Сам не желая того, он полюбил одиночество. Что это означало? Сколько ни думал — определить не мог. В этот вечер, как и во все предыдущие, перед тем как уснуть, он попробовал читать. Он долго перебирал книги на столе, и захотелось взяться за свою книжку. Он взял в постель «Кузена Понса» и, забывшись, с наслаждением читал страницу за страницей. Право, ему нравился этот смиренный, чудаковатый Понс. Где еще в свете можно было найти человека, который бы, как Понс, любил старину, понимал ее, отдавал ей свою душу. Бальзак с любовью перелистывал страницы и видел перед собой кузена Понса, а когда глаза утомились, положил книгу на столик, но мысленно продолжал читать ее. Его даже не удивило, что память с непостижимой последовательностью восстанавливала фразу за фразой.

И когда это оборвалось и он раскрыл глаза, то от удивления едва не вскрикнул. Собственно, хорошо, что он не кричал. Вот уж было бы ни к чему. Еще напугал бы тихого кузена.

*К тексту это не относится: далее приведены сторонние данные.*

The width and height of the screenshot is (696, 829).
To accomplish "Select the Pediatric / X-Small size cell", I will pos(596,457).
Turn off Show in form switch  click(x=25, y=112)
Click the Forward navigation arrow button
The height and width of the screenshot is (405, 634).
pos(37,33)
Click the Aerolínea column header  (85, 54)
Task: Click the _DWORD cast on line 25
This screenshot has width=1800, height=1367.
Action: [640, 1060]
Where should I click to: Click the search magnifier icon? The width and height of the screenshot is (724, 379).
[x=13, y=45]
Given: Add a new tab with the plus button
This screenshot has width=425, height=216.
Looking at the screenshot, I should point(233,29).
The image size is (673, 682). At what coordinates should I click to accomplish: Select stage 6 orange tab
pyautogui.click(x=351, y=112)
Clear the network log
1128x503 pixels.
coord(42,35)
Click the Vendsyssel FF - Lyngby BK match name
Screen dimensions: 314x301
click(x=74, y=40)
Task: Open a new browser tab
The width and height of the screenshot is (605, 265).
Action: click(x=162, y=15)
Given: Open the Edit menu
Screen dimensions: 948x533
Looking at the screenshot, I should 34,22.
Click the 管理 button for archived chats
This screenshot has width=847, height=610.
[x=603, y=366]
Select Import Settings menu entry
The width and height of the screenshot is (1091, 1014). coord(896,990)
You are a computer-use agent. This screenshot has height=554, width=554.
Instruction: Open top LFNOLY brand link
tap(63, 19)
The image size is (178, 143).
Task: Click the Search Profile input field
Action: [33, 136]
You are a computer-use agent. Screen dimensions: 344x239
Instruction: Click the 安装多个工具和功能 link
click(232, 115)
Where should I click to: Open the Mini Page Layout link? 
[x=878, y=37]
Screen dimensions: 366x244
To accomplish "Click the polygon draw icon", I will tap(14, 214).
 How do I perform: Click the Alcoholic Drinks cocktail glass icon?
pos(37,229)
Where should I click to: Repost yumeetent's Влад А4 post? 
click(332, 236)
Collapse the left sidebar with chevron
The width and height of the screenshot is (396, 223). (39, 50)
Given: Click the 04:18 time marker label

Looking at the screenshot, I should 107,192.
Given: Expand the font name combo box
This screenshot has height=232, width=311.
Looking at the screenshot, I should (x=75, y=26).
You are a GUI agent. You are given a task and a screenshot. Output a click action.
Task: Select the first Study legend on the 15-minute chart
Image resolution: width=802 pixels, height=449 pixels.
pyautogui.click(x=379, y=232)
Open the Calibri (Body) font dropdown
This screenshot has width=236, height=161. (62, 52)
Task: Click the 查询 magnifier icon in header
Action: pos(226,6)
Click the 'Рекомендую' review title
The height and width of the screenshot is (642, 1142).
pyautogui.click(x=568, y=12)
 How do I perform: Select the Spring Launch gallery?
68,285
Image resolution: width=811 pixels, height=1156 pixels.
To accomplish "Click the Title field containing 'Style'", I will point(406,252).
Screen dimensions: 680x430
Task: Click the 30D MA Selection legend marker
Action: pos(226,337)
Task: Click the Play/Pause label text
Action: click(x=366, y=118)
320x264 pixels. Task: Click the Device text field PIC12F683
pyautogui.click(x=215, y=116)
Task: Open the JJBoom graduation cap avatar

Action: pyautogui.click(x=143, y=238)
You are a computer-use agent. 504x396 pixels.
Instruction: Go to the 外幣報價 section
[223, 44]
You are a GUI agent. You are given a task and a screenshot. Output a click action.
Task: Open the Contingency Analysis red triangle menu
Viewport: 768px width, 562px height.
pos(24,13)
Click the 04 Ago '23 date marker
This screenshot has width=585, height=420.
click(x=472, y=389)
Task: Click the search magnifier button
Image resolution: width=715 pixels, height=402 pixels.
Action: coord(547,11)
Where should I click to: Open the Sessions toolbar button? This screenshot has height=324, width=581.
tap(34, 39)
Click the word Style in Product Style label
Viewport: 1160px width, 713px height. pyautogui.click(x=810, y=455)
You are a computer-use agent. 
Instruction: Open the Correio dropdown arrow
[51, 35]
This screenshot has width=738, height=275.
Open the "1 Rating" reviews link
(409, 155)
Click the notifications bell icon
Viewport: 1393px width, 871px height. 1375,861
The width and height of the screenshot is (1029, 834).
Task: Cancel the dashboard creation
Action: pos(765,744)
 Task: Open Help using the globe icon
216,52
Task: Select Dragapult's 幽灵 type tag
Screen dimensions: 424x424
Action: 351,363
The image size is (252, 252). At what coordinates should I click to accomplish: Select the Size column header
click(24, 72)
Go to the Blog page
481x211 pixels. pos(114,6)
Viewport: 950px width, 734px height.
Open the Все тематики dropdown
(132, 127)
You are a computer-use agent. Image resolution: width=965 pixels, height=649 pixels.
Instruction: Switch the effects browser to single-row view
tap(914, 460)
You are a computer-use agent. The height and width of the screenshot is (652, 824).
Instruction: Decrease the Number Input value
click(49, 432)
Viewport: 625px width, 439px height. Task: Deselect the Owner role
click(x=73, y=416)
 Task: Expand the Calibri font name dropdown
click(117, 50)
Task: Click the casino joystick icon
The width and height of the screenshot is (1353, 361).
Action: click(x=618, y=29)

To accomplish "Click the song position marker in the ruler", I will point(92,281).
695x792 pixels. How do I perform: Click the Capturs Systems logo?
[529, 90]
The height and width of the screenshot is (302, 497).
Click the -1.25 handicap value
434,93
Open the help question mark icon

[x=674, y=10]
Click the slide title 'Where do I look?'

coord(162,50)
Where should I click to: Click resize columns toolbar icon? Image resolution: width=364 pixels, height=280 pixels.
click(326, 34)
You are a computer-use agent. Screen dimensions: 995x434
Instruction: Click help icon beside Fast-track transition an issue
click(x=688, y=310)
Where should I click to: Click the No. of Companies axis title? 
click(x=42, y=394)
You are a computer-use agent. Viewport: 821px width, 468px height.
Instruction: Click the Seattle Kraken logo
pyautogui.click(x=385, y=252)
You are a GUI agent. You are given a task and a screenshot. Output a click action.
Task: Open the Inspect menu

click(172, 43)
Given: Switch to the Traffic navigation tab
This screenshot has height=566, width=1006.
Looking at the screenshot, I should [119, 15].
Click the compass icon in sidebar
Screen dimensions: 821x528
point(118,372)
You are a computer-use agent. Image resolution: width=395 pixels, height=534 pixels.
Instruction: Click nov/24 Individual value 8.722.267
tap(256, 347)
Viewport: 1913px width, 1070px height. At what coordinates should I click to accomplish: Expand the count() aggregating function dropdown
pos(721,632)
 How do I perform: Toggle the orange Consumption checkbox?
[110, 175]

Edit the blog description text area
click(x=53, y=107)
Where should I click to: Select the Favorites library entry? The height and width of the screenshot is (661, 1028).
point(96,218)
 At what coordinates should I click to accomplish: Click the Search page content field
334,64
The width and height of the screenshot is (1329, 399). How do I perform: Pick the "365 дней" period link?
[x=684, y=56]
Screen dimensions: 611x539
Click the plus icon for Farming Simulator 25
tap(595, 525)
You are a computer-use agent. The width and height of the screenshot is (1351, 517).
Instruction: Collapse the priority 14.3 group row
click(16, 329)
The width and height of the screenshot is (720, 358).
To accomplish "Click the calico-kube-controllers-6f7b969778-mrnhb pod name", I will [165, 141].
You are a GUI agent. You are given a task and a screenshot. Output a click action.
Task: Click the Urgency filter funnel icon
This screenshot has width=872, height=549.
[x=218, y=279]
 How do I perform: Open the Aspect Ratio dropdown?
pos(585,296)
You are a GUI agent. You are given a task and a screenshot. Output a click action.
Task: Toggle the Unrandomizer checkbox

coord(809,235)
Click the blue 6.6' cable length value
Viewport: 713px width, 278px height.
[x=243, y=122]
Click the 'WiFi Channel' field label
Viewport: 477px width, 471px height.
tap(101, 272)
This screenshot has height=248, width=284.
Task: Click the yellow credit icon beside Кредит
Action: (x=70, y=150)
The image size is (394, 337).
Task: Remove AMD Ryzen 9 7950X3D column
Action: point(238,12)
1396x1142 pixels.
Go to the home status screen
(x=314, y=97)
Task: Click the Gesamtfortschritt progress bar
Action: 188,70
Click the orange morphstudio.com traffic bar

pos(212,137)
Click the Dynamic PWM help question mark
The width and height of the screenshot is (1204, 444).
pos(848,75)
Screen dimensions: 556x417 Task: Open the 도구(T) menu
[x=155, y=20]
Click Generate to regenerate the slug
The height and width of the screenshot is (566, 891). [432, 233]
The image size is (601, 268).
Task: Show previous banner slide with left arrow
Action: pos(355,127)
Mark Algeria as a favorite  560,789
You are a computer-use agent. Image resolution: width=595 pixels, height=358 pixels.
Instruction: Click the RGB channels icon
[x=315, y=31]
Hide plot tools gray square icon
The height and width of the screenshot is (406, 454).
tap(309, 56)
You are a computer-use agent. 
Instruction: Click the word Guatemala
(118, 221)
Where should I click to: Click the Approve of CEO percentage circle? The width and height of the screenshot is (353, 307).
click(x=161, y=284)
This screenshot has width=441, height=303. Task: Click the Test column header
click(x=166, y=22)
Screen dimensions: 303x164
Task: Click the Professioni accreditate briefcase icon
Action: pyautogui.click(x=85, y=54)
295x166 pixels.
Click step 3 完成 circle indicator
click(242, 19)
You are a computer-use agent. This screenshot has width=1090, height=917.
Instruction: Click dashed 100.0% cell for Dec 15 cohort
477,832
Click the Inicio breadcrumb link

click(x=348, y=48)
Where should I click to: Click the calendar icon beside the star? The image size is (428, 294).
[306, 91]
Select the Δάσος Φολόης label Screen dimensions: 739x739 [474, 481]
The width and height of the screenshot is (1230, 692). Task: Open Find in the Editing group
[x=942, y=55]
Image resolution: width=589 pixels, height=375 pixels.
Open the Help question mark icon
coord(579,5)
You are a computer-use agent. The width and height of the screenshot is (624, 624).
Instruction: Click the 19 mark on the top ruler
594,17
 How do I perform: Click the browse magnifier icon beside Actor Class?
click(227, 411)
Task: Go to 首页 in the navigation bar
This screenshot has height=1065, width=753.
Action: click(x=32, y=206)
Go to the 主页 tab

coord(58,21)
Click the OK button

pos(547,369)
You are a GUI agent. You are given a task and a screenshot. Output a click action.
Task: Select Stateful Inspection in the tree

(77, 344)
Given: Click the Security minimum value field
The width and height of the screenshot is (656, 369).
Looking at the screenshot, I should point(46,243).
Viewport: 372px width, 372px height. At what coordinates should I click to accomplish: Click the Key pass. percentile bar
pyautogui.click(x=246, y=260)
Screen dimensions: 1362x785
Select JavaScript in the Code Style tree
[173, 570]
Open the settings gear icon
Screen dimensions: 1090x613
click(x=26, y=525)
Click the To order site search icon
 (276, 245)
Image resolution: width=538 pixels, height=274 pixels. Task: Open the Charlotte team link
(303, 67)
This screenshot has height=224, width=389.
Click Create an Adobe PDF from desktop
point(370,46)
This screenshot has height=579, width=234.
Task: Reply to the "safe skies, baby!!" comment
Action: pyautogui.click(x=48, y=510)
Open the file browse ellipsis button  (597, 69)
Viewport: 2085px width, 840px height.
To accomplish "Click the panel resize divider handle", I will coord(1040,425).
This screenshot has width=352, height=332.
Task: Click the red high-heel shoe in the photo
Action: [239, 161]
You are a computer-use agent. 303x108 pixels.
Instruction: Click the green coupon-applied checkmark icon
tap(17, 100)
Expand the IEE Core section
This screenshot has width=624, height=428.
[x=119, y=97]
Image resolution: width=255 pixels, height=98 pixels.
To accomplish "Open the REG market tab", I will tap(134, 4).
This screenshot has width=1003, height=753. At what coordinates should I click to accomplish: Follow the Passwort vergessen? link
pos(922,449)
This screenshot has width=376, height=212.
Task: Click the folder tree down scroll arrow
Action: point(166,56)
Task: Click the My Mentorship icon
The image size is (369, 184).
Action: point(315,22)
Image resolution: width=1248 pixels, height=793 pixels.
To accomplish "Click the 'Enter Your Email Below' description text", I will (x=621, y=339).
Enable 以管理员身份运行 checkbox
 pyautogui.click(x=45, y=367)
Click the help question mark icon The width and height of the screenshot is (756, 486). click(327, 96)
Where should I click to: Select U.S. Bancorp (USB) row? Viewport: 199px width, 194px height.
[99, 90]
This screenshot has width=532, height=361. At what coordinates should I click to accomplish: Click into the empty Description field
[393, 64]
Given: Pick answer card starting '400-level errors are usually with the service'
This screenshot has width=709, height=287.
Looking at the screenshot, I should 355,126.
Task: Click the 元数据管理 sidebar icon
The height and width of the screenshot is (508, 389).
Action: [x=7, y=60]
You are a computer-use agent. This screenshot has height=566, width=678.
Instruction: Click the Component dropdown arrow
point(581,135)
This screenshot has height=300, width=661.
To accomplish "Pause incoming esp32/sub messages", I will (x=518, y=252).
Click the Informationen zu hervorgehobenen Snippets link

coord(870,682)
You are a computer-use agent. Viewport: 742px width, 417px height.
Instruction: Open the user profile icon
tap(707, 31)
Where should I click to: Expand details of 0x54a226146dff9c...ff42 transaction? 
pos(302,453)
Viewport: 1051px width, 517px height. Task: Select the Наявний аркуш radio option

А тот спокойно улыбнулся, сидя в ногах Бальзака, и взгляд его был умиротворенный, теплый. Он даже не поздоровался. Только улыбнулся, и все.

Бальзак чуть не погрозил ему пальцем, но своевременно удержался. Такая неосторожность могла неприятно повлиять на Понса. То, что он не поздоровался, можно в конце концов извинить. Все антиквары — чудаки, но в душе они джентльмены. Этого сознания совершенно достаточно, чтобы не обижаться на них.

Бальзак решил все-таки, что это видение. Он отвернулся, и то, что он увидел, заставило его на миг забыть о Понсе. Сюда, точно на великий совет, сошлись его приятели и друзья. В кожаном кресле за столом расположился писатель д’ Артез, позади него прислонился к стене философ Луи Ламбер, на низеньком пуфе сложил на коленях руки Каналис, справа от него смеялся химик Балтазар Клее. В углу виднелась сгорбленная фигура задумчивого изобретателя Сешара.